The crux of the issue is ACEP's claim that insurers set lower reimbursement amounts than what Health and Human Services has deemed as a reasonable payment.
"The stakes are extremely high for the nation's emergency physicians, including ACEP's members, and the patients that they serve," the lawsuit states. "As it stands now, the Departments have ensured that ACEP's members will be underpaid for out-of-network emergency services because insurers have proven by their past behavior that they will manipulate UCR (usual, customary and reasonable) amounts downward if given the chance."
The American College of Emergency Physicians wants the court to overturn the federal regulation saying a reasonable payment for out-of-network emergency services is required by law.
Emergency room treatment is different than other healthcare services because patients are often brought to the nearest facility and the physician may not be a member of the patient's contracted network of providers, the lawsuit states.
In 2010, the federal government issued a final rule on out-of-network emergency services provisions, establishing the "greatest of three" methodology for determining payment. The insurer must pay the greatest of the following: the in-network amount; the usual, customary and reasonable amount; or the Medicare amount.

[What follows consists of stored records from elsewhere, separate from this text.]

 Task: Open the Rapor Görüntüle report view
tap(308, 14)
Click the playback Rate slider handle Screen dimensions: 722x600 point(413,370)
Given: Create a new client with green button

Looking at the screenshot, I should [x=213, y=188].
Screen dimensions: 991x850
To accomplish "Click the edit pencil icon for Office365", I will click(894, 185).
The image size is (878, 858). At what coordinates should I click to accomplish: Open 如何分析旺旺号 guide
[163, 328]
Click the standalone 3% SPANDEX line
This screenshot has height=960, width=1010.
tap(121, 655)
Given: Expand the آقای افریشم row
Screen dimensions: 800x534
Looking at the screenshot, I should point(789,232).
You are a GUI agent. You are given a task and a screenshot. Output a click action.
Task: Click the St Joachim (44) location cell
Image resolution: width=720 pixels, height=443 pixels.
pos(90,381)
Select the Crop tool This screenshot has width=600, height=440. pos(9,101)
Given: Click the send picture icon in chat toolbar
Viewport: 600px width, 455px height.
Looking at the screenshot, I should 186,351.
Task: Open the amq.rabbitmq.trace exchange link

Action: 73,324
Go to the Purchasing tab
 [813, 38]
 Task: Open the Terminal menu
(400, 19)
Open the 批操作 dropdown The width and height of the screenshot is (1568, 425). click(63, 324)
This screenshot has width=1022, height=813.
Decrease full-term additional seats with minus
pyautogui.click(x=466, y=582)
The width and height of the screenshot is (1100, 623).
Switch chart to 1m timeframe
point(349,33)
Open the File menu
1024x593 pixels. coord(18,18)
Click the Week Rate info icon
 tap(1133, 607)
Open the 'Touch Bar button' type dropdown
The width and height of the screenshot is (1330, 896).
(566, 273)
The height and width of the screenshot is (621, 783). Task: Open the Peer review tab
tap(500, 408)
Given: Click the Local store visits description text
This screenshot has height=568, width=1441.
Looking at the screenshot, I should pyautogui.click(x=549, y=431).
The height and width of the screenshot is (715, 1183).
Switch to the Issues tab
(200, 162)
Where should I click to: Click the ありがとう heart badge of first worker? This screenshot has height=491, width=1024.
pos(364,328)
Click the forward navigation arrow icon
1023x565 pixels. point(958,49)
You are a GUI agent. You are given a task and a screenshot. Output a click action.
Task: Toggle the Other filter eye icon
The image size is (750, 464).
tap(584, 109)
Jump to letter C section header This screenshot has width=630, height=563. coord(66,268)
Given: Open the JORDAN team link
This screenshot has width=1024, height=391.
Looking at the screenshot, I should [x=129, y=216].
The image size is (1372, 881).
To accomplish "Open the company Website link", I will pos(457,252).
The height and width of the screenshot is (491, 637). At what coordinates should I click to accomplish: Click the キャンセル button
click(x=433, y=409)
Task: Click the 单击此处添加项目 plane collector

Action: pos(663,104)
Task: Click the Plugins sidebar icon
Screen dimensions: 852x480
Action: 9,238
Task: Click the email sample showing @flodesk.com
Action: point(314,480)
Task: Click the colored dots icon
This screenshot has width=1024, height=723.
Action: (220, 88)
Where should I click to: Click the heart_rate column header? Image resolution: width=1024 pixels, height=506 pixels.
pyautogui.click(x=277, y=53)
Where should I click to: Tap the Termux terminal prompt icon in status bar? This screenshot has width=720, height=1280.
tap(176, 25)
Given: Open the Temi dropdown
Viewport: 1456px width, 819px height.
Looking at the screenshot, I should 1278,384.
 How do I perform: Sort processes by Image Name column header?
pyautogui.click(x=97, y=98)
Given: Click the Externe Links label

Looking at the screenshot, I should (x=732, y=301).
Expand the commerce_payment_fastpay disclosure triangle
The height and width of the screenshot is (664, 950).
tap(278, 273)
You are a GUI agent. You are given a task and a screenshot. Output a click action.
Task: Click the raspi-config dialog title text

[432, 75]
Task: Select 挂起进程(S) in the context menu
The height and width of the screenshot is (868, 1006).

Usually, the highest amount is the UCR amount.
"However, insurers have historically understated and prevented public verification of the UCR amounts," the lawsuit states.
Many insurers use proprietary databases that are not subject to verification by emergency physicians or the public, according to the court documents.
ACEP asked federal officials to require insurers to use UCR amounts that are transparent and publicly verifiable, but the departments refused to modify the regulation and issued the final rule in November 2015, the physicians' group said in the lawsuit.
The rule may force physicians to leave the practice of emergency medicine if they cannot receive fair payment for out of network services, the lawsuit states.
Before the Affordable Care Act, physicians billed the patient for the difference between the amount paid by the insurer and the amount billed, an amount known as the balance bill.
The way the federal government interpreted the ACA is that the law does not require insurers to pay any amount that out-of-network providers balance bill to patients, and that a reasonable amount be paid before a patient becomes responsible for the balance billing, an amount determined "by some objective standard," according to court documents.
Because there is no objective standard, patients will end up paying a balance that should have been paid by insurers had they correctly determined the UCR amount, which is in violation of the ACA, the lawsuit states.
The group wants the court to deem the federal regulations invalid, and award costs and fees incurred from the litigation, said Attorney Ronald S. Connelly, with Powers Pyles Sutter & Verville PC, in Washington D.C.